The deal calls for Armenian withdrawal from a total of four border areas that were controlled by Azerbaijan in Soviet times and occupied by Armenian forces in 1991-1992. For its part, Azerbaijan seized at the time large swathes of agricultural land belonging to several Tavush villages. Baku has refused to give any of that land back to Armenia.
Many residents of the Tavush villages close to the contested border areas are strongly opposed to the unilateral handover, saying that they would lose access to their existing agricultural land, have trouble communicating with the rest of the country and be far more vulnerable to Azerbaijani armed attacks. Hundreds of them have been blocking traffic through the Kirants road section in protest since Saturday. The blockade continued on Tuesday.

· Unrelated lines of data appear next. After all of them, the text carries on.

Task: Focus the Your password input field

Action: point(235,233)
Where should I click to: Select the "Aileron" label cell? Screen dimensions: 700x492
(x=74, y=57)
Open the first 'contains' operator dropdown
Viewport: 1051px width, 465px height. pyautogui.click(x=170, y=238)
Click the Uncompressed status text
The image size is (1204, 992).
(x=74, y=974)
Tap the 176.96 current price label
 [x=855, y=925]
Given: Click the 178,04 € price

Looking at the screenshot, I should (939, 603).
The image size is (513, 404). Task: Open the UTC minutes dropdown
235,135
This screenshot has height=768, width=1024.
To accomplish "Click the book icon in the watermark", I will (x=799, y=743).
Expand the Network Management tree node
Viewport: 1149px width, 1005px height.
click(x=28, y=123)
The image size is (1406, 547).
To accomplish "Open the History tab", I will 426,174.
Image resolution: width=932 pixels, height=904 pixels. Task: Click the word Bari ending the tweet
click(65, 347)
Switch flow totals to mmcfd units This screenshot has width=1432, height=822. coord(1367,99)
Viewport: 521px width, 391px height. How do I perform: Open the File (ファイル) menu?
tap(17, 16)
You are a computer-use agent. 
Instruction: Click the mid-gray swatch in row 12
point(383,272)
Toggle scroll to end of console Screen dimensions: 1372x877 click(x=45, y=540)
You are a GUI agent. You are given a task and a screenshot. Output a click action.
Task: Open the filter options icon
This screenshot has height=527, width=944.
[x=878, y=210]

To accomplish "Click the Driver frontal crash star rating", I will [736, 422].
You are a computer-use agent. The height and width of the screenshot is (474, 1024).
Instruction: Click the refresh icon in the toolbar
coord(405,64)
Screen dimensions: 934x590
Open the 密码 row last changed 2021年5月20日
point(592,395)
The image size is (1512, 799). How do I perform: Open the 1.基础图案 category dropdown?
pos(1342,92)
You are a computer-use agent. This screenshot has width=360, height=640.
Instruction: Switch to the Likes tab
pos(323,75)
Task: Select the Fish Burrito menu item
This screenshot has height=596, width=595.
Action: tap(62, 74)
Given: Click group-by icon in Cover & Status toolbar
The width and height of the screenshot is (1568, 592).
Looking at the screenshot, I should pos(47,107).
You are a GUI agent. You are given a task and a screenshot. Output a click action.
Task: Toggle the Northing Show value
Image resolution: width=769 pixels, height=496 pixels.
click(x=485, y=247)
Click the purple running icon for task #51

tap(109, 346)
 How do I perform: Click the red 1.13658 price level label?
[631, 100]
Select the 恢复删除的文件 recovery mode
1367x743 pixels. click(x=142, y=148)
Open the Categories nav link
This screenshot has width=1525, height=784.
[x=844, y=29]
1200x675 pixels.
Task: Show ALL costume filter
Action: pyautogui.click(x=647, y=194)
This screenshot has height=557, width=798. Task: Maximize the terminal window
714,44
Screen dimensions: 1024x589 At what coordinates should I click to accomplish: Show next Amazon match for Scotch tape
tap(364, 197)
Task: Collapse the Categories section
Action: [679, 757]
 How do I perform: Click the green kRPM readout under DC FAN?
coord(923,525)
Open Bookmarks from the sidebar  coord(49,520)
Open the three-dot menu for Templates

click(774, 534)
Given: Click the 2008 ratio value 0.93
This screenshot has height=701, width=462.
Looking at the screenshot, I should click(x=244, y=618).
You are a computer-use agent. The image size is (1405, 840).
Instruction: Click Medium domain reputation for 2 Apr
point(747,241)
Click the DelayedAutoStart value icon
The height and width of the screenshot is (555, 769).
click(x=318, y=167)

The nonstop protest was joined by people from other parts of Armenia, among them Yerevan-based opposition activists. Also, small groups of other Armenians have briefly blocked other national highways in recent days in a show of support for the Tavush protesters.
Local government officials have also spoken out against Prime Minister Nikol Pashinyan’s decision to make yet another significant concession to Baku. It emerged on Tuesday that seven of them pulled out of a 11-member “working group” formed by Pashinyan’s government at the weekend to deal with practical modalities of the land handover.
In a statement, the Noyemberian community administration said that it will not be involved in the border delimitation efforts because it believes they “carry extremely dangerous risks.”
“In particular, the new border would make important parts of the community’s territory vulnerable and thus pose a significant danger to the community’s population,” it said.l
The mayors of the two Noyemberian villages as well as Kirtans and Berkaber discussed the matter with Deputy Prime Minister Mher Grigorian the previous evening at a meeting in Yerevan that lasted for several hours. They came away from the meeting dissatisfied.
“I am very upset with all this,” the Kirants mayor, Kamo Shahinian, told fellow villagers on Tuesday morning.
Not surprisingly, the villagers continued to oppose the border “delimitation” announced by Pashinyan. As one of them put it, “Our school would be just 10-20 meters from the Azeris. How can you send your kids to the school after that?”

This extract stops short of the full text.